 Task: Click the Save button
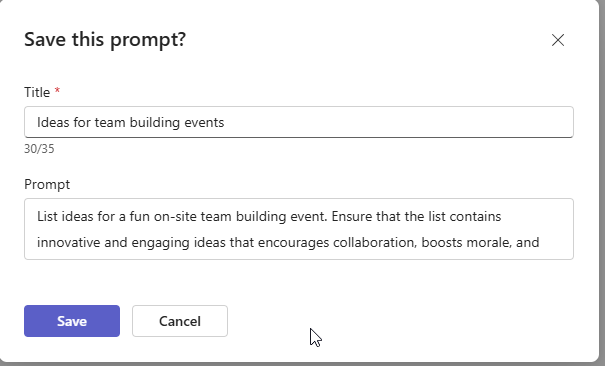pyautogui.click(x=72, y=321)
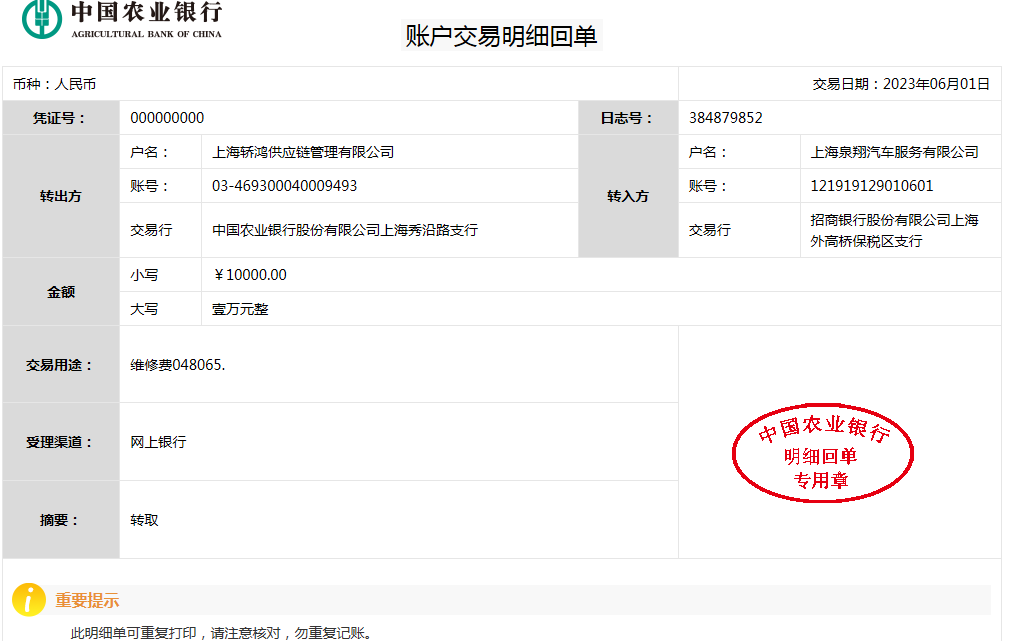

----

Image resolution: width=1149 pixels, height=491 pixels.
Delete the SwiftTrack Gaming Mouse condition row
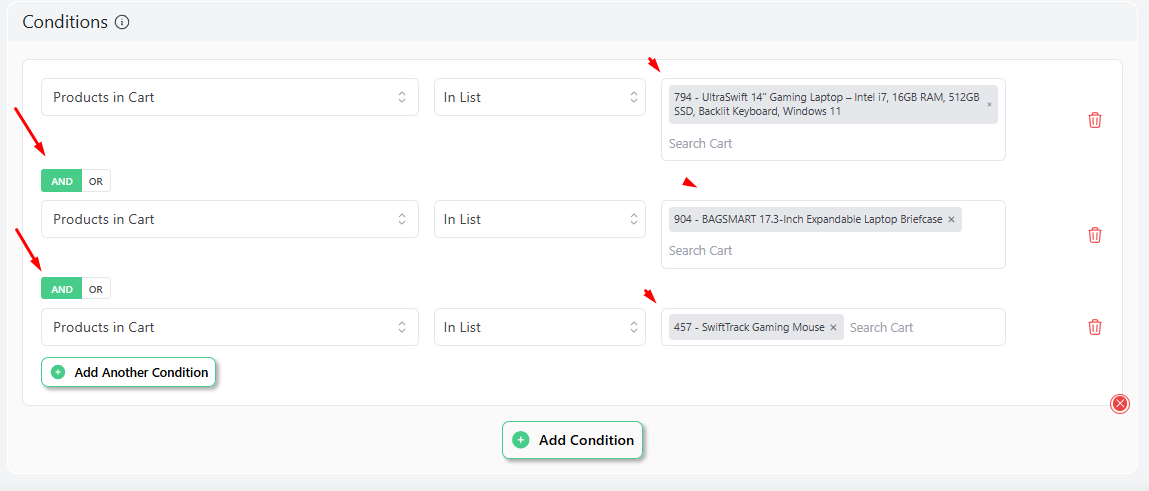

----

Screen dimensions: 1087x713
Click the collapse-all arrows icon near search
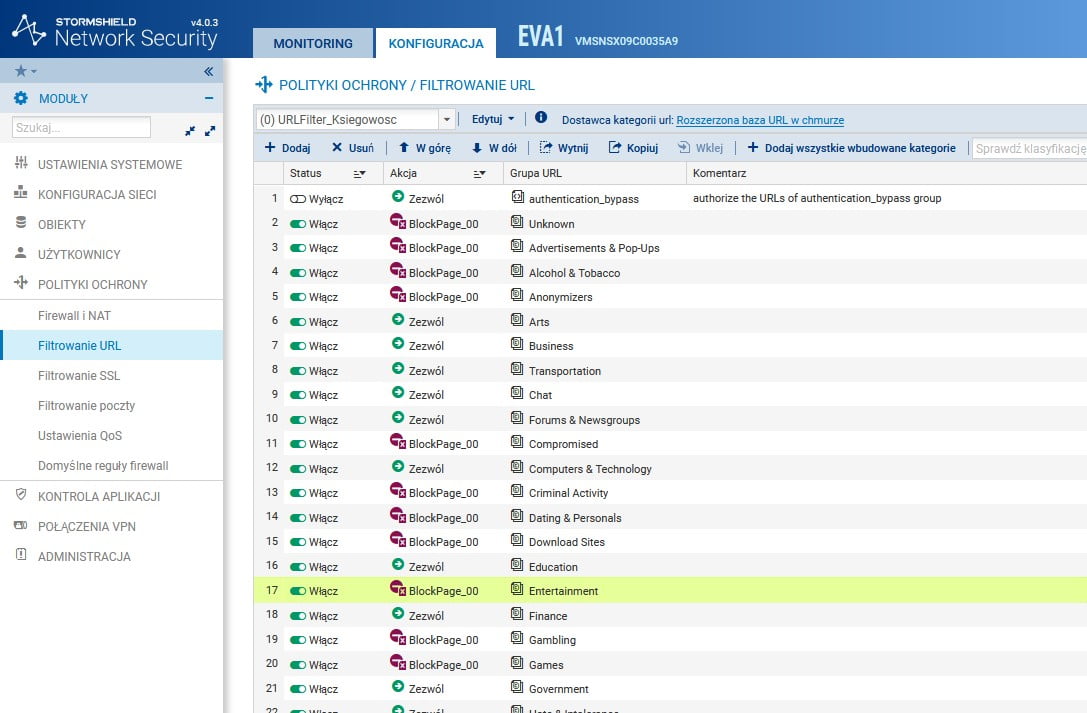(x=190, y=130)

----

**WHAT IS BEING ASKED**
From the listing above, repeat exactly the lines starting at the line that includes "Image resolution: width=1149" and ending at the line that includes "Delete the SwiftTrack", with nothing outside that span.

**ANSWER BELOW**
Image resolution: width=1149 pixels, height=491 pixels.
Delete the SwiftTrack Gaming Mouse condition row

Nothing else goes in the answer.